OOC’s and COIDA’s Aid to Businesses During COVID-19

OOC’s and COIDA’s Aid to Businesses During COVID-19

L. Michael Treadwell
ooc@oswegocounty.org

‘As we look to the future, we must remain flexible in how we do business. It will not be business as usual. However, with creativity, perseverance and commitment to our community, we will support Oswego County businesses at the same level we always have.’

Operation Oswego County (OOC) has been focused over the last several weeks on assisting the small businesses of Oswego County that are struggling due to COVID-19.

On March 23, OOC, with funding from the County of Oswego Industrial Development Agency (COIDA), and support from the County of Oswego Department of Community Development, Tourism and Planning, launched the COVID-19 Emergency Relief Program.

This program is an emergency loan fund of $500,000 to provide zero-interest, 180-day loans to small businesses (50 employees or less) with a maximum loan amount of $10,000 to support operations and employment directly impacted by COVID-19. There is no cost to apply. There are no closing costs, no filing fees and no attorney fees (if you hire an attorney you are responsible for that cost).

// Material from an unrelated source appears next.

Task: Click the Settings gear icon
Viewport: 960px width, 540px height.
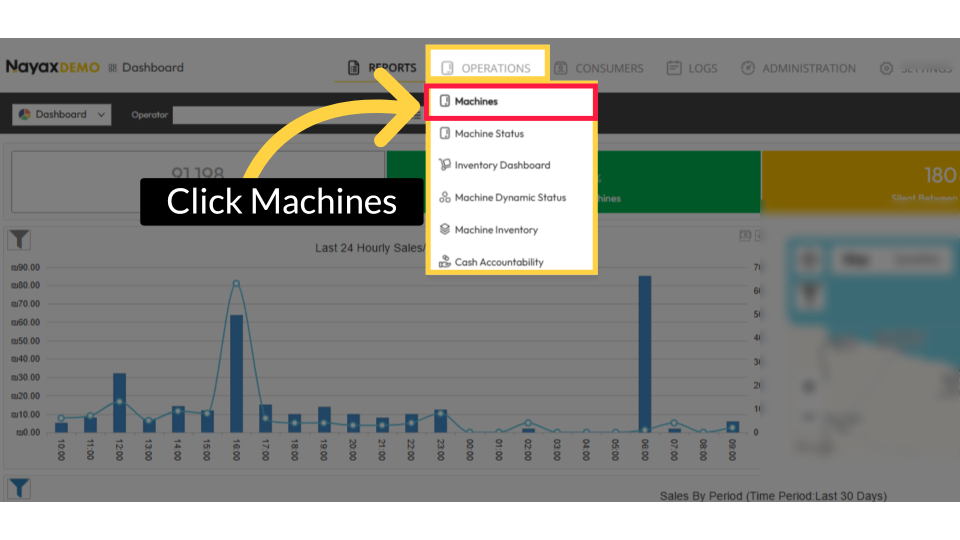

After six rounds, as of May 12, OOC had approved 41 loans totaling $358,300 to businesses throughout Oswego County and 36 loans had been funded. One business was waiting a bit before being funded and the four recently approved loans were scheduled for closing and funding. It is anticipated that the entire loan fund of $500,000 will have been lent by early June.

To date, businesses across 19 municipalities in Oswego County were approved for funding representing both cities as well as towns and villages. Not only do these businesses span the breadth of the county, the services they provide are also quite diverse. Industries that have participated in the program cross all spectrums of the economy from manufacturing to retail, professional services to tourism and hospitality, and agriculture to health care. A portion of the businesses assisted include: JP Jewelers in the city of Oswego, Green Light Courier in the town of Schroeppel, Amedio’s Auto Repair in the town of Scriba, Mental Health Counseling of Oswego County in the city of Fulton, Salmon River Pines in the town of Albion, Take Charge Strength Studio in the village of Mexico, Focused Fiscal Force in the city of Fulton, Pople Ridge Farm in the town of Mexico, CME Electrical Supply in the town of Hannibal, EDM Tool Repair in the town of Granby, Greene Point Marina in the village of Sandy Creek, All-Source Fire Supply in the town of Parish and Port Lodge Motel in the town of Richland.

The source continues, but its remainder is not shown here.